The time now is perilously close to when the Bank of England’s Monetary Policy Committee will have to make a decision on whether the recovery is going somewhere and that interest rates will have to rise.
There is also some good news from the public finances perspective in that George Osborne’s efforts to reduce the deficit bit by bit are showing small but consistent results meaning that we may undershoot the Office for Budget Responsibility’s forecast.

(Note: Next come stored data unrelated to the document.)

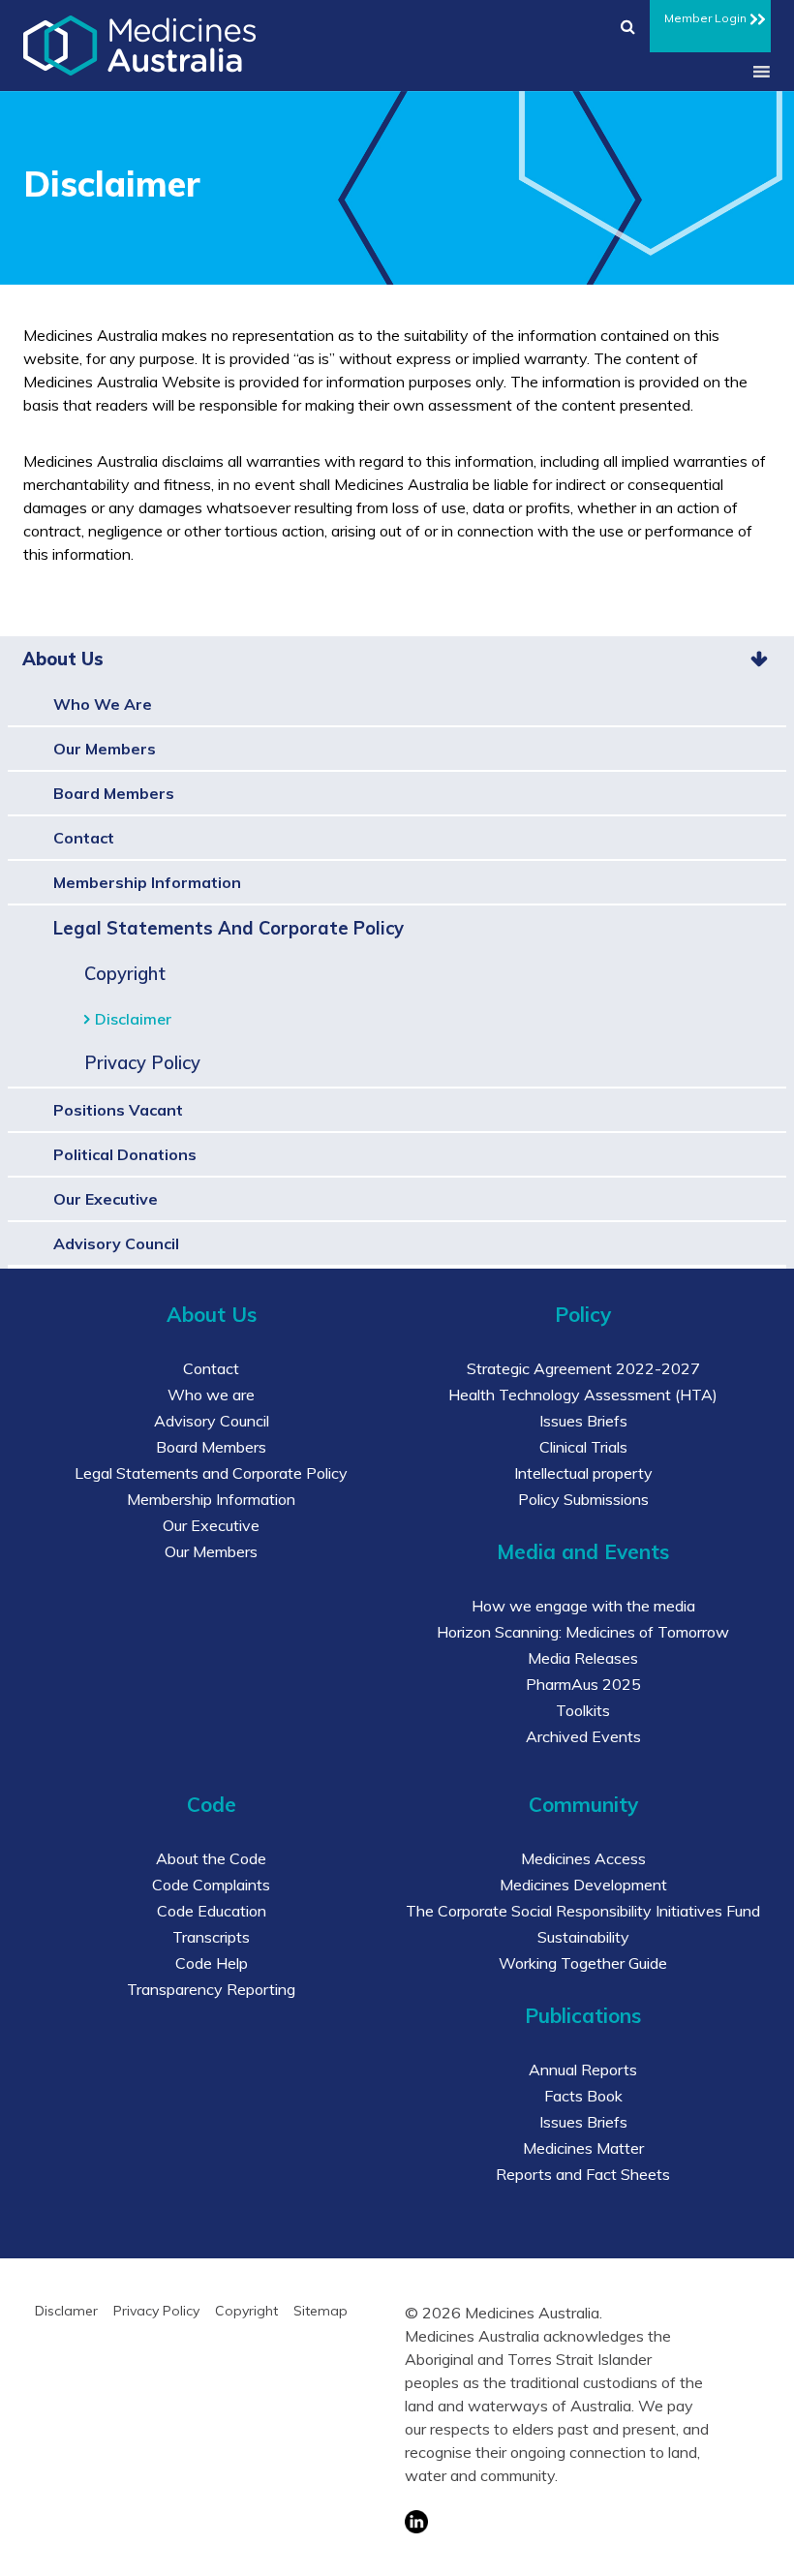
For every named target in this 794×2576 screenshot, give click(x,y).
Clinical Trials (583, 1447)
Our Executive (105, 1199)
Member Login (705, 18)
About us (63, 659)
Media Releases (583, 1658)
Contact (83, 837)
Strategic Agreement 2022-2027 (583, 1368)
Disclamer (66, 2310)
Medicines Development (583, 1884)
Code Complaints (211, 1884)
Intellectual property (583, 1473)
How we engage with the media (583, 1605)
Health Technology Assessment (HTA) (583, 1394)
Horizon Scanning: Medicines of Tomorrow (583, 1631)
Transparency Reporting (211, 1989)
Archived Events (583, 1736)
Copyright (125, 974)
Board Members (113, 793)
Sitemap (320, 2310)
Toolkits (583, 1710)
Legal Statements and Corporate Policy (228, 928)
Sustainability (583, 1937)
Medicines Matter (583, 2148)
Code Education (211, 1910)
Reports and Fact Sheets (583, 2174)
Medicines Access (583, 1858)
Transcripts (211, 1937)
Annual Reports (583, 2069)
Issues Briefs (583, 1420)
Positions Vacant (118, 1109)
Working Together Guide (583, 1963)
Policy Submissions (583, 1499)
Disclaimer (133, 1018)
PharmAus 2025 (583, 1684)
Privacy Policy (142, 1063)
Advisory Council (116, 1243)
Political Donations (125, 1154)
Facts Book (583, 2095)
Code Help (211, 1963)
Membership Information (147, 882)
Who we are (102, 704)
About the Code (211, 1858)
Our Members (104, 748)
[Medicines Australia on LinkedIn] (557, 2521)
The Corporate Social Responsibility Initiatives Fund (583, 1910)
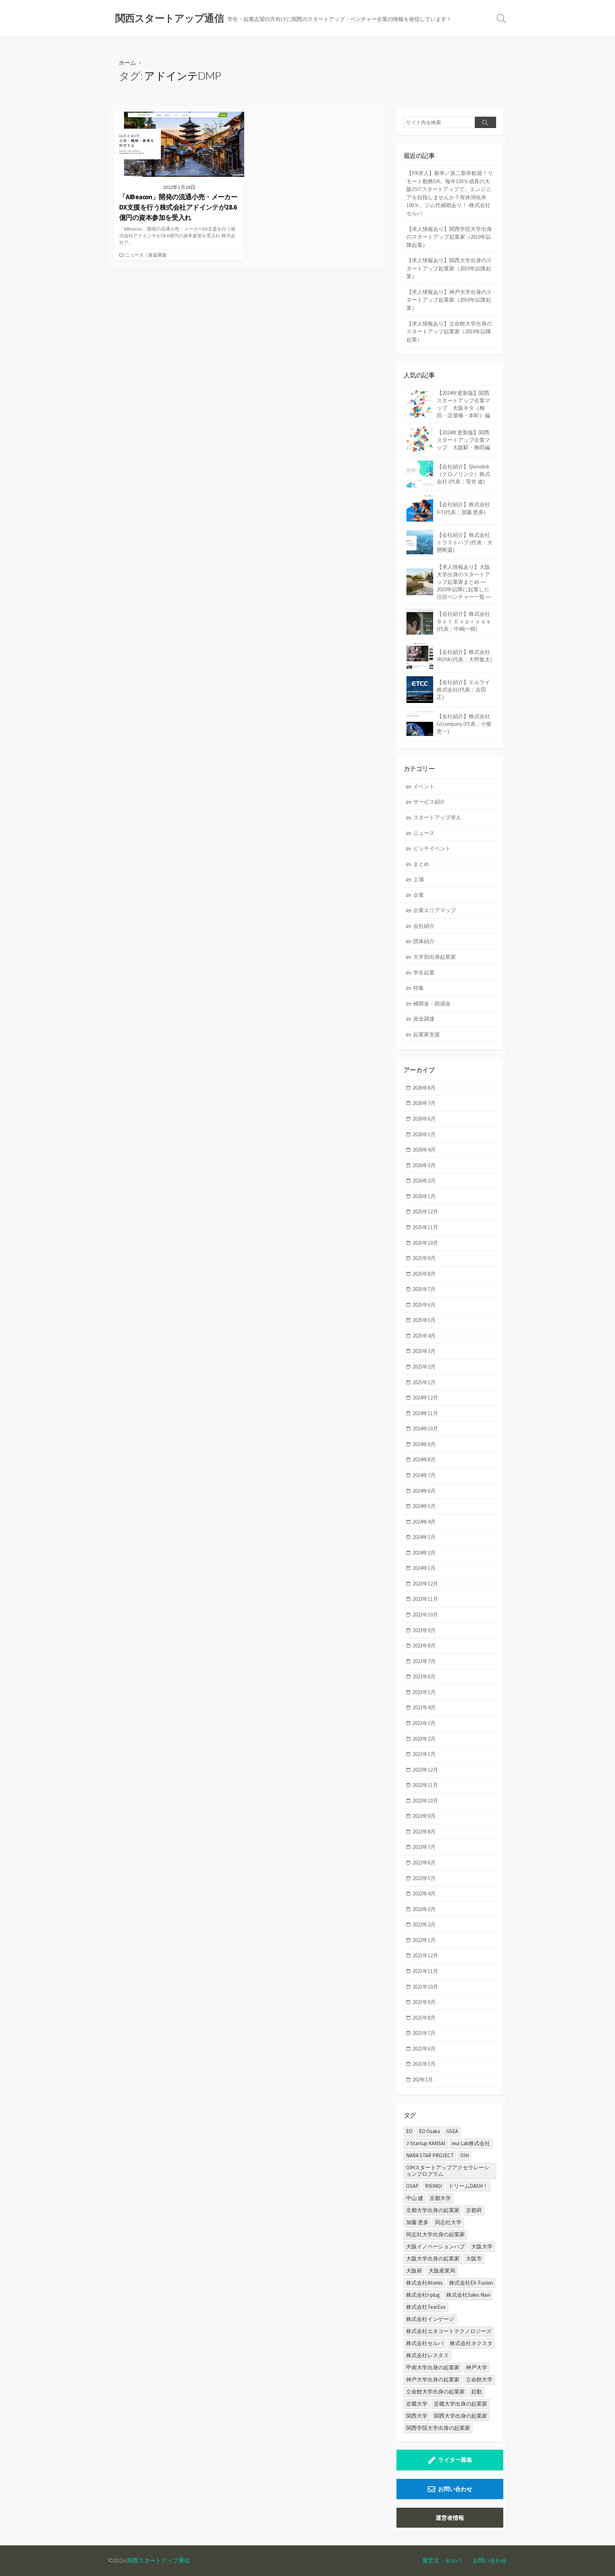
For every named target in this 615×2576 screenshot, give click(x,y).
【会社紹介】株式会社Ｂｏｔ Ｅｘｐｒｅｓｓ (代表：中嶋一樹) (464, 621)
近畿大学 (416, 2403)
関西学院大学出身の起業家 (438, 2427)
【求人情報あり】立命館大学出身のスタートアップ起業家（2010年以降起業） (449, 331)
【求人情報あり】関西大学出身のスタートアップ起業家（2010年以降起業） (449, 268)
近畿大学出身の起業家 (460, 2403)
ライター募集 (455, 2459)
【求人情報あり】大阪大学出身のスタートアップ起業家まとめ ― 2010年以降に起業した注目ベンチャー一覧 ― (464, 582)
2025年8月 (424, 1273)
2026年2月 (424, 1180)
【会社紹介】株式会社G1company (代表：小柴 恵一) (464, 724)
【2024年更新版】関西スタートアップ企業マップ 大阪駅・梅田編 (463, 440)
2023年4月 (424, 1707)
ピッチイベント (432, 848)
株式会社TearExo (426, 2306)
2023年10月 (425, 1614)
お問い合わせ (455, 2488)
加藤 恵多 (417, 2222)
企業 (418, 895)
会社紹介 (424, 925)
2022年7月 (424, 1847)
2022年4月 (424, 1893)
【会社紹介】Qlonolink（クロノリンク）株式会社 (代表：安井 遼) (463, 474)
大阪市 (474, 2258)
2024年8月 (424, 1459)
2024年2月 (424, 1552)
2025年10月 (425, 1242)
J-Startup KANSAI (425, 2143)
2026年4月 (424, 1149)
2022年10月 (425, 1800)
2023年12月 (425, 1583)
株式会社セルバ (424, 2343)
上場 (418, 879)
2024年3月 (424, 1537)
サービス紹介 (429, 801)
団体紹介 (424, 941)
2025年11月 (425, 1227)
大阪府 (414, 2270)
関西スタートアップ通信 (158, 2560)
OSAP (412, 2186)
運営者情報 (450, 2517)
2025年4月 (424, 1335)
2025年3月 (424, 1351)
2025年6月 (424, 1304)
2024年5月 (424, 1506)
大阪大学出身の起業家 (432, 2258)
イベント (424, 786)
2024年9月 (424, 1444)
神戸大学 (476, 2367)
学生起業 (424, 972)
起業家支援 (426, 1034)
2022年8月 (424, 1831)
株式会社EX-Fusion (471, 2282)
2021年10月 (425, 1986)
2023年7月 (424, 1661)
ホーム (127, 62)
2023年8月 (424, 1645)
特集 (418, 987)
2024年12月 (425, 1397)
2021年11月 (425, 1971)
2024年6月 (424, 1490)
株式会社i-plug (423, 2294)
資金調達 (157, 255)
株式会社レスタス (427, 2355)
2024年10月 (425, 1428)
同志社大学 (448, 2222)
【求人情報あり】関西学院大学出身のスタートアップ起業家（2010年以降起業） (449, 237)
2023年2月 (424, 1738)
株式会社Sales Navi (468, 2294)
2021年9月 (424, 2002)
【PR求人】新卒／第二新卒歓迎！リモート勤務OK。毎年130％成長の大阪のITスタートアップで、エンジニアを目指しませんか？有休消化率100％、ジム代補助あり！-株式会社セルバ (449, 193)
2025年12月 (425, 1211)
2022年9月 (424, 1816)
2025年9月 (424, 1258)
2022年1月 (424, 1940)
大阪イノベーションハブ (435, 2246)
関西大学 (416, 2415)
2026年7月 (424, 1103)
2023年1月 (424, 1754)
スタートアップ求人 (437, 817)
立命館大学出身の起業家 (435, 2391)
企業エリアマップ (434, 910)
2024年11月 (425, 1413)
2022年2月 (424, 1924)
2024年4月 (424, 1521)
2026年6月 (424, 1118)
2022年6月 (424, 1862)
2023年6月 (424, 1676)
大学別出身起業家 (434, 956)
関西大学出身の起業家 (460, 2415)
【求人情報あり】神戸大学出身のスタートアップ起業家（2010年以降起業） (449, 300)
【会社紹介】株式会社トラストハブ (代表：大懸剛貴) (465, 542)
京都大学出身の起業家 (432, 2210)
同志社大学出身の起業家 (435, 2234)
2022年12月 (425, 1769)
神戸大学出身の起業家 (432, 2379)
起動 (476, 2391)
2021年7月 (424, 2033)
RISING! (433, 2186)
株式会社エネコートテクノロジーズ (449, 2331)
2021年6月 (424, 2048)
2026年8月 (424, 1087)
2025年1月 (424, 1382)
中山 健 (414, 2198)
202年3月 (422, 2079)
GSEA (452, 2131)
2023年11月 (425, 1599)
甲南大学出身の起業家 (432, 2367)
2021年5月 (424, 2064)
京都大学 (440, 2198)
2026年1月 (424, 1196)
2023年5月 (424, 1692)
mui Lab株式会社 (471, 2143)
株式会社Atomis (424, 2282)
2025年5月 (424, 1320)
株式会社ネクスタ (471, 2343)
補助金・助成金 (432, 1003)
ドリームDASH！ (468, 2186)
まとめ (421, 864)
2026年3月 (424, 1165)
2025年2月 (424, 1366)
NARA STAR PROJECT (430, 2155)
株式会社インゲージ (430, 2319)
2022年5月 (424, 1878)
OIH (464, 2155)
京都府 (474, 2210)
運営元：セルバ (442, 2560)
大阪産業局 (442, 2270)
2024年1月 (424, 1568)
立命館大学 (479, 2379)
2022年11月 (425, 1785)
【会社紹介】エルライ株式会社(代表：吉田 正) (463, 689)
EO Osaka (429, 2131)
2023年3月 (424, 1723)
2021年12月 (425, 1955)
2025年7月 (424, 1289)
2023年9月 (424, 1630)
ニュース (134, 255)
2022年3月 (424, 1909)
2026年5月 (424, 1134)
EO (409, 2131)
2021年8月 (424, 2017)
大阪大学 (482, 2246)
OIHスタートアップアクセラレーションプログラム (447, 2170)
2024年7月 (424, 1475)
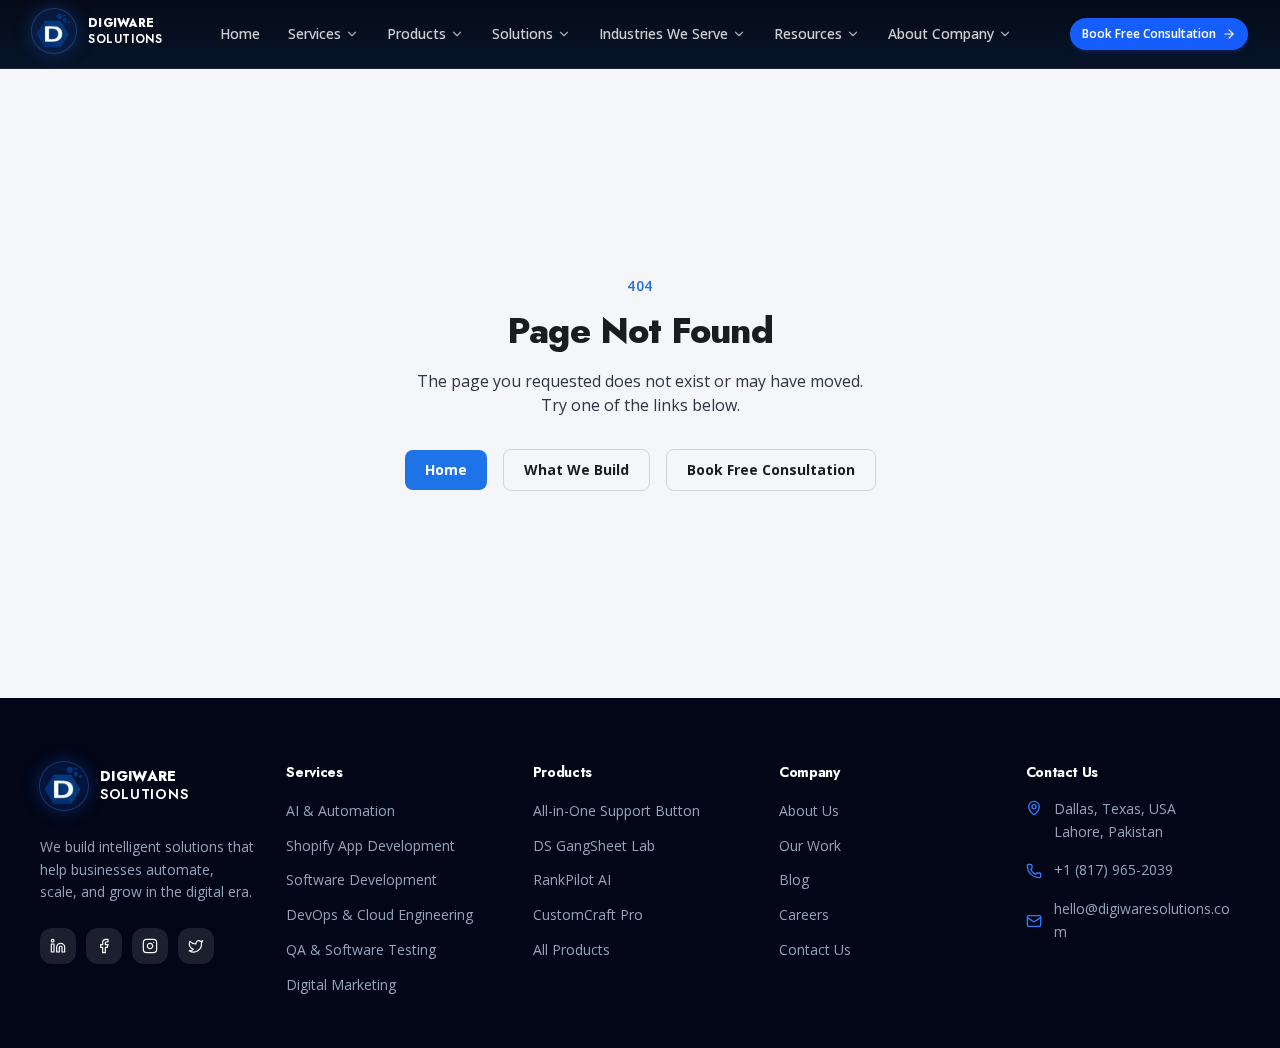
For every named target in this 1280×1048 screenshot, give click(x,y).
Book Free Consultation (1149, 33)
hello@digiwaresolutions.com (1142, 920)
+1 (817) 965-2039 (1113, 869)
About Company (941, 33)
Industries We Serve (663, 33)
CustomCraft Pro (588, 914)
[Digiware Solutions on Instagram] (150, 946)
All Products (571, 949)
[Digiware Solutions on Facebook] (104, 946)
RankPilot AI (572, 879)
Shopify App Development (370, 845)
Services (314, 33)
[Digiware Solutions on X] (196, 946)
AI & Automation (340, 810)
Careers (804, 914)
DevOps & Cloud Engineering (379, 914)
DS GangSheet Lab (594, 845)
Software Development (361, 879)
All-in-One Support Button (616, 810)
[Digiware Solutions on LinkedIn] (58, 946)
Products (416, 33)
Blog (794, 879)
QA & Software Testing (361, 949)
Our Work (810, 845)
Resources (808, 33)
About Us (809, 810)
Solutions (522, 33)
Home (240, 33)
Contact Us (815, 949)
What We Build (576, 469)
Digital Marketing (341, 984)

But always bear in mind that any annual deficit just adds to the overall national debt on which interest must be paid.
Commenting Sasha Nugent, Caxton FX analyst, said:
“Once again UK unemployment data surprises to the upside and with the unemployment rate now only 0.1% above the 7% threshold, the pressure on the Bank of England to reassess its stance on the future of interest rates has increased.
"The latest MPC minutes revealed the central bank feel no immediate need to raise the interest rate, however the speed at which the unemployment rate has dropped to 7.1% from 7.4% may slightly influence their outlook for interest rates. With inflation now at the 2% year-on-year target, the central bank may instead choose to alter the unemployment threshold and maintain a policy that seems to be working.”
Andrew Goodwin, senior economic adviser to the EY ITEM Club, commenting on both today’s labour market and public finance figures, as well as the MPC minutes, said:
“Today’s labour market figures are the final nail in the coffin of the 7% threshold. The unemployment rate is set to fall below 7% in the next few months, more than two years earlier than the Bank had initially expected.
“Clearly the MPC will need to change its guidance in February and it’s a little surprising that the minutes don’t prepare us for that. We expect the threshold to be lowered to 6.5%, but the MPC should not stop there; an additional condition based on real wage growth should be introduced.
“As the minutes make clear, there is no prospect of a rate rise in the near future. Raising interest rates too soon, before real wages have begun to improve and growth has broadened out, could risk choking off the fragile consumer led recovery.
“We continue to expect interest rates to remain unchanged until the second half of 2015. By then, we expect the recovery to have broadened out into exports and investment and real wages should be growing again. The consumer needs that time to get its breath back following all the heavy lifting undertaken in recent quarters.
On the public finances:
“The public purse is in a much healthier condition than this time last year, mainly through stronger growth boosting tax revenues. The OBR’s full-year forecast of £111.2bn always looked a little conservative and today’s figures confirm we are well on course to undershoot.”